PM's disqualification delays signing of NATO supply deal
21 June, 2012
ISLAMABAD: Disqualification of Yousaf Raza Gilani as prime minister has delayed signing of accord between the US and Pakistan over the NATO supply as an agreement in this connection is ready, diplomatic sources said on Wednesday.
Political leadership's decision was awaited for signature on the agreement but talks on it suspended temporarily as the cabinet was dissolved.
Asked for his official version, acting US embassy spokesman Robert Raines said that it is true that as a result of talks on technical level an agreement was ready.
"The US is desiring for early resolution of the issue."
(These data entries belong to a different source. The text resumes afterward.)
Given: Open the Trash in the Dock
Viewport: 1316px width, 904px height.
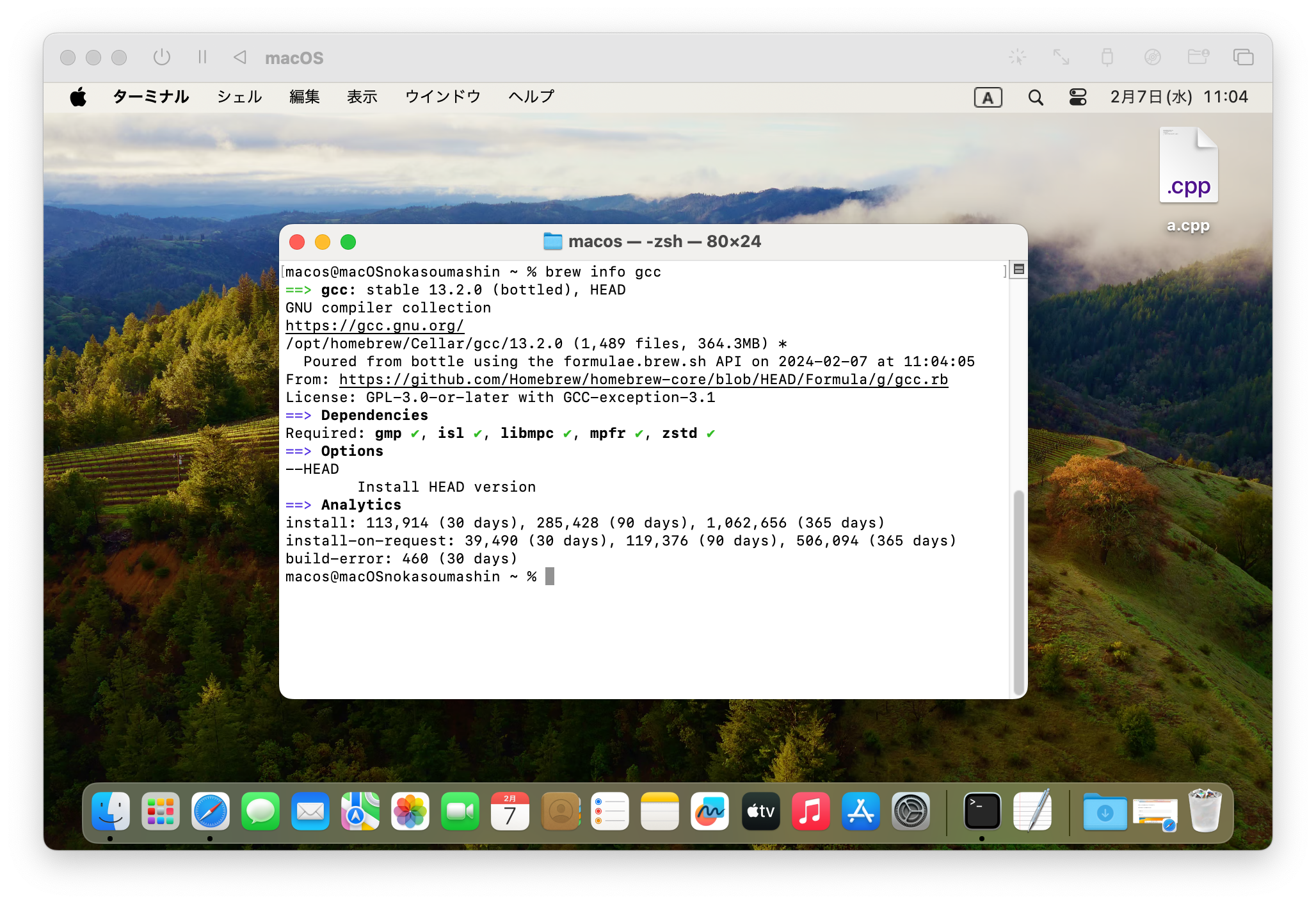Looking at the screenshot, I should click(1205, 812).
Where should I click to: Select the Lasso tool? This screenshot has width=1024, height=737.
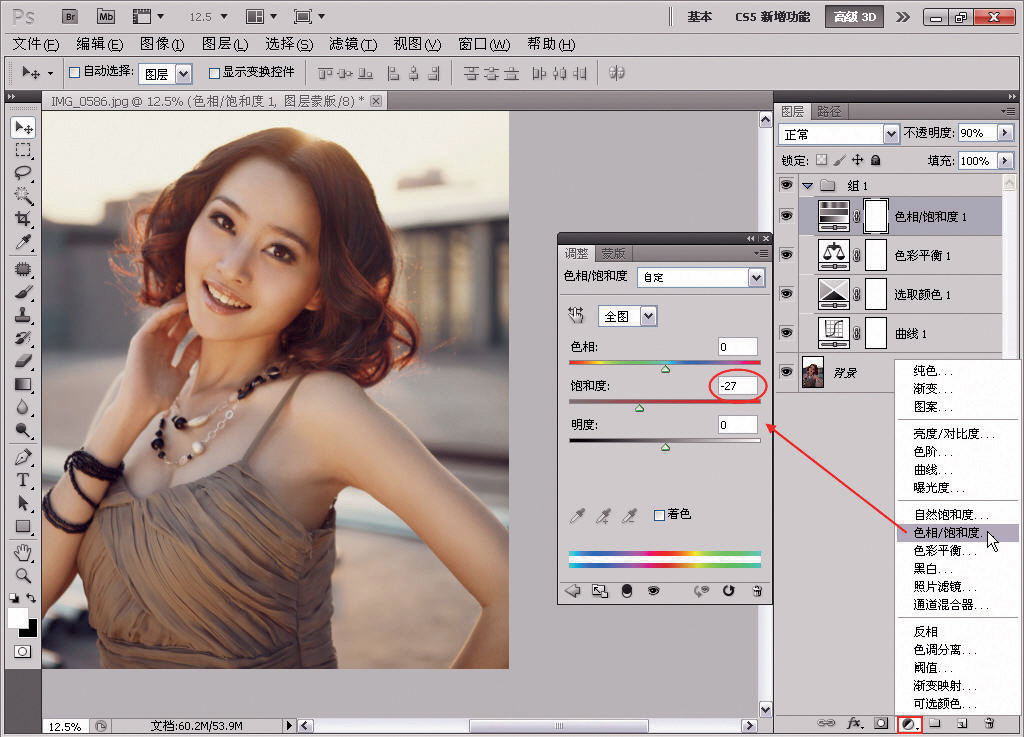(x=23, y=173)

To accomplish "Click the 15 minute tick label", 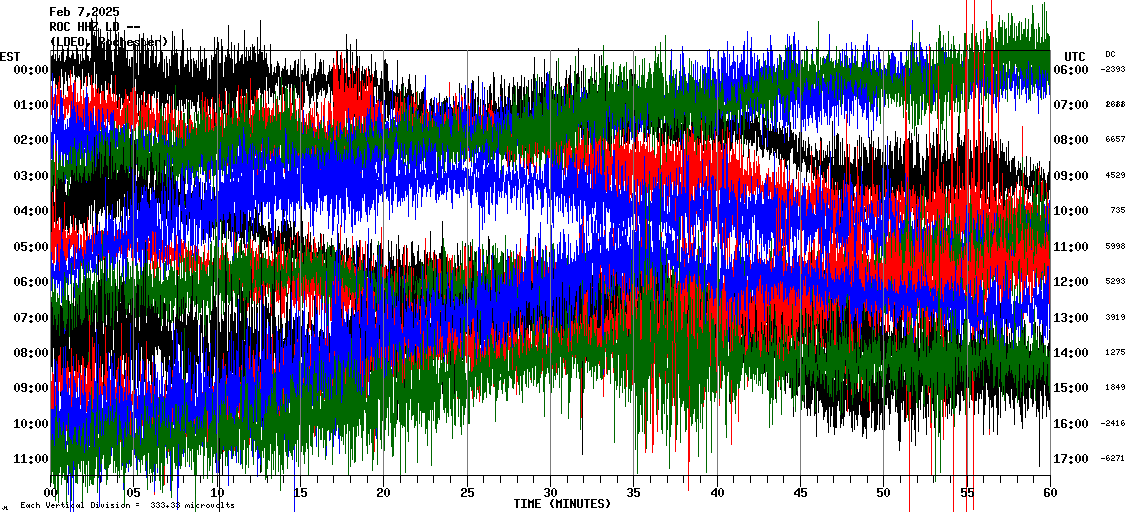I will pyautogui.click(x=300, y=493).
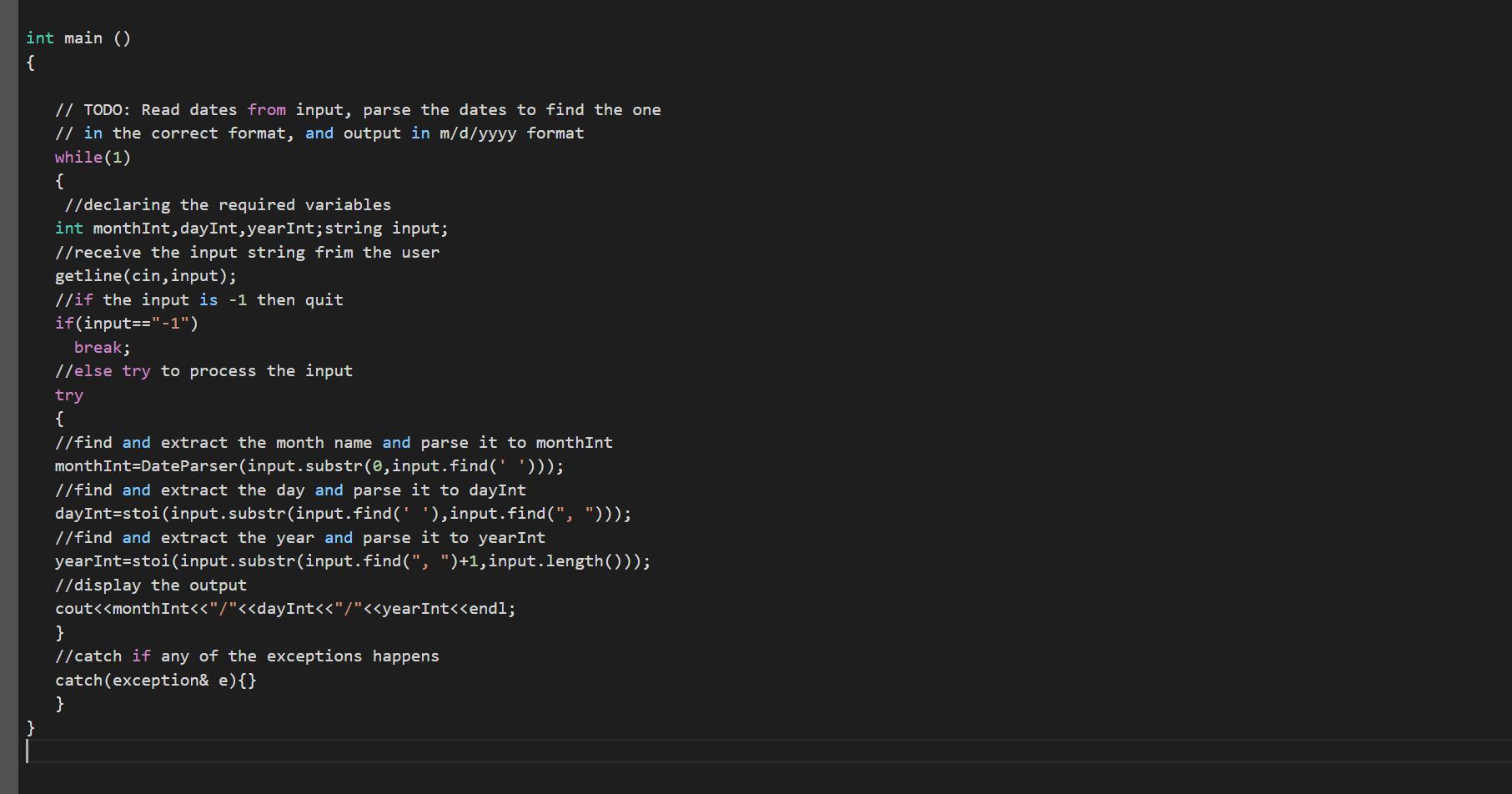The height and width of the screenshot is (794, 1512).
Task: Click 'dayInt=stoi' at the assignment start
Action: (x=108, y=514)
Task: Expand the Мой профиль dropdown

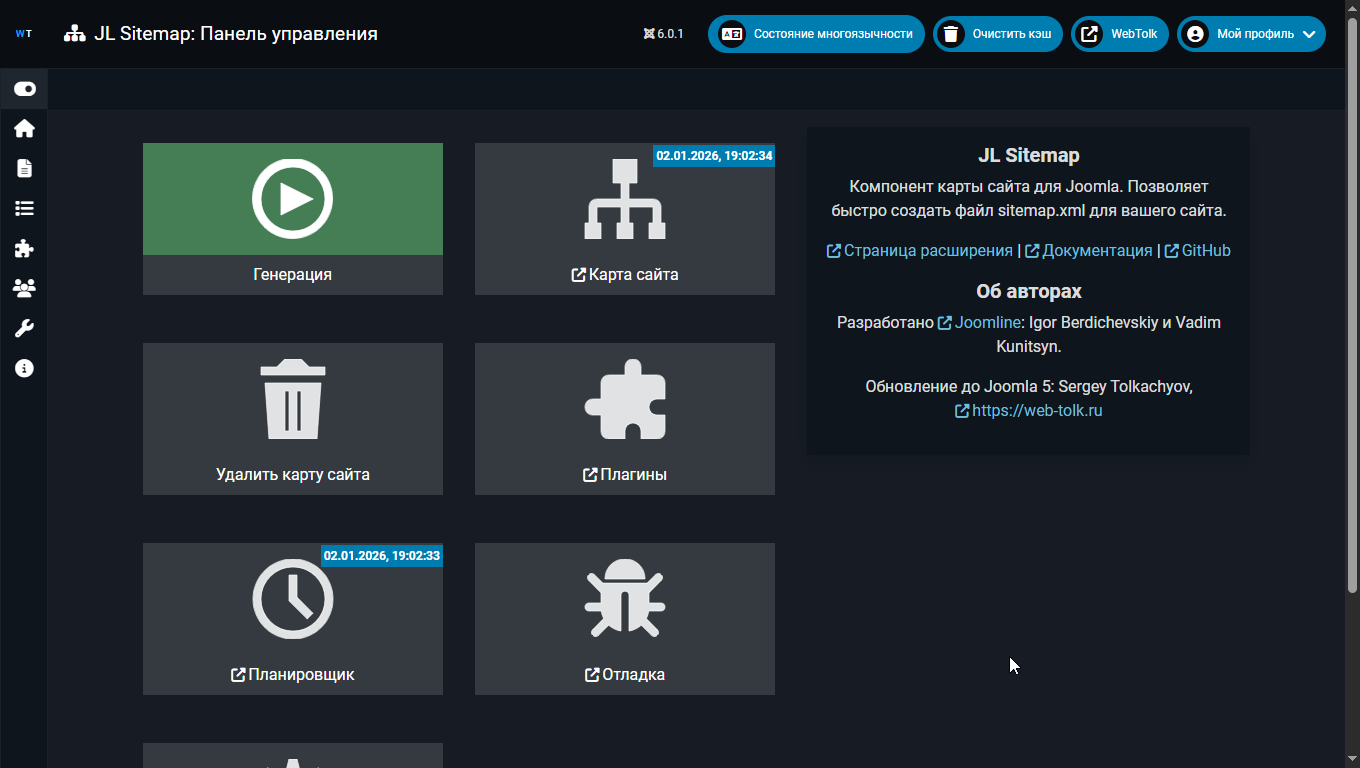Action: pyautogui.click(x=1250, y=33)
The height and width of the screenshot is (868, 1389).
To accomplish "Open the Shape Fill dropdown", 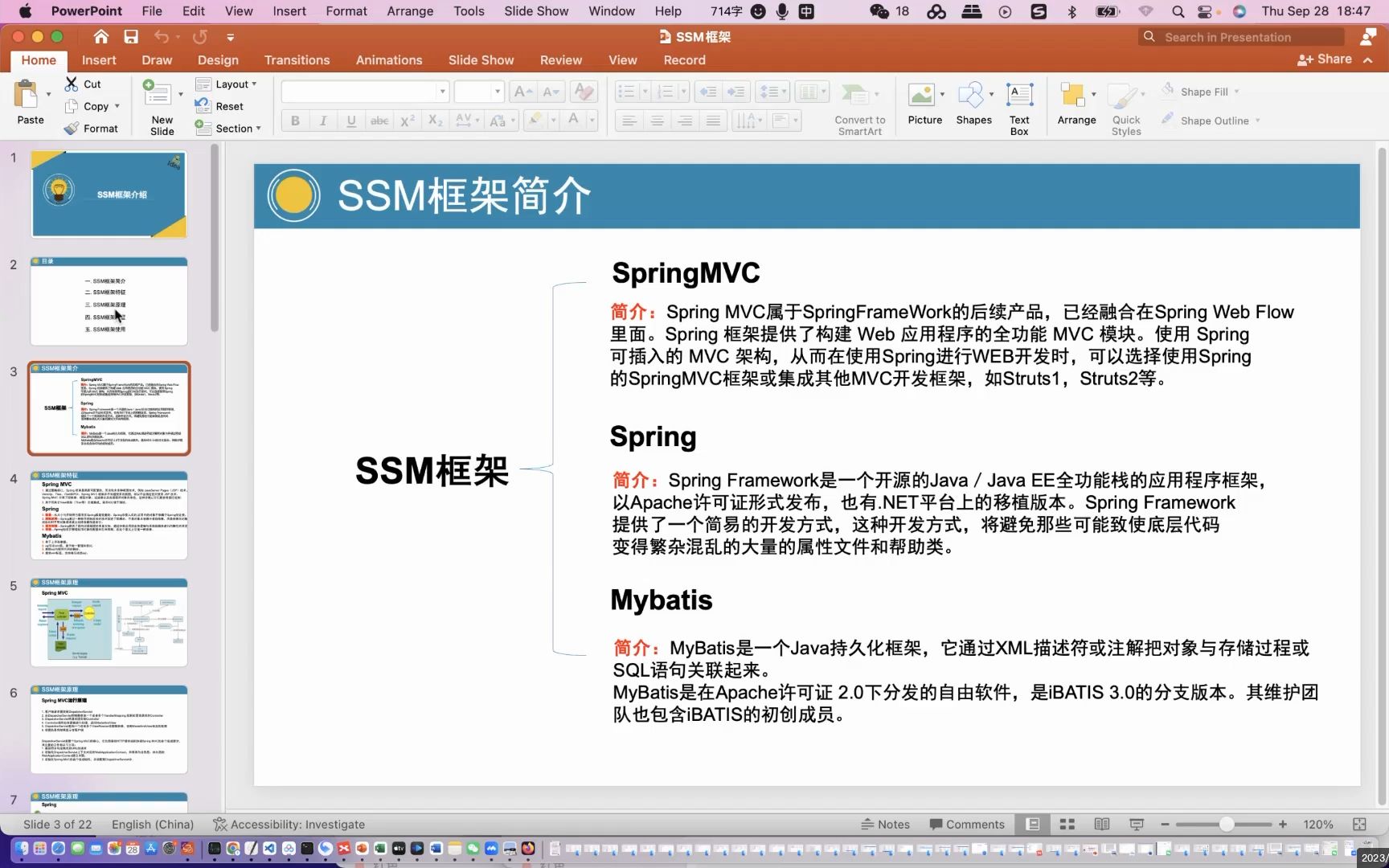I will coord(1206,91).
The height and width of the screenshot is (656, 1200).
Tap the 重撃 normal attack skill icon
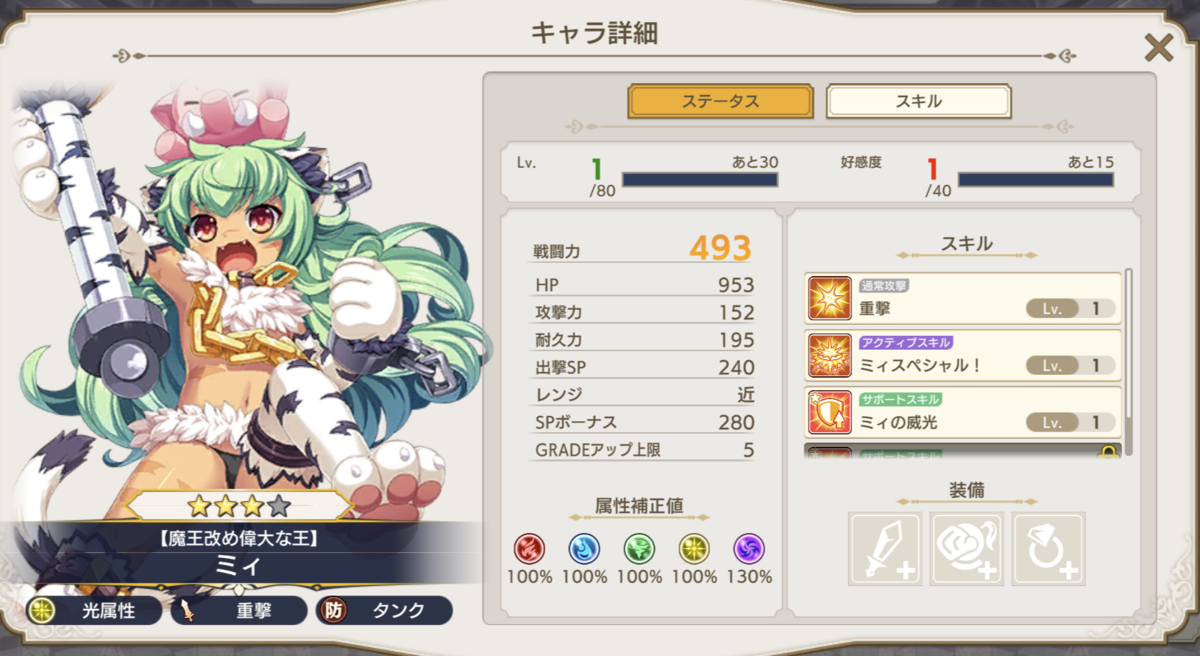point(830,299)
Asked how political changes following the Supreme Court's verdict in Pakistan would affect talks on ties between Washington and Islamabad, he said, "I would not comment on internal matters of the country but political decision on NATO supply was awaited and talks at political level was very important."
Diplomatic sources said that Washington is concerned about the situation in Pakistan and wishes for settlement in accordance with law of the land in a peaceful manner.
However, sources said that talks at political level to give final touches to the agreement between the two countries would be started as soon as political situation in Pakistan becomes clear and the new cabinet takes charge of the affairs.
"The delay in talks may be delayed for some weeks if we assume that affairs would move smoothly till the new cabinet takes oath."
State Department Spokeswoman Victoria Nauland told reporters in Washington on Tuesday that the US was not expecting any turmoil in Pakistan as a result of the court's decision.
About the future course between the two countries, she said that the Pakistani government was to decide how to go forward from this situation (Pakistan's internal situation) and she avoided commenting in details before the time.
Sources said that Washington softened stance on apology over Salala and the agreement was near as the US was focusing on agreed points and wanted to move ahead.
Diplomatic sources said that nothing conclusive could be said until the new cabinet and prime minister take oath, however, they hoped that talks would not be affected in future.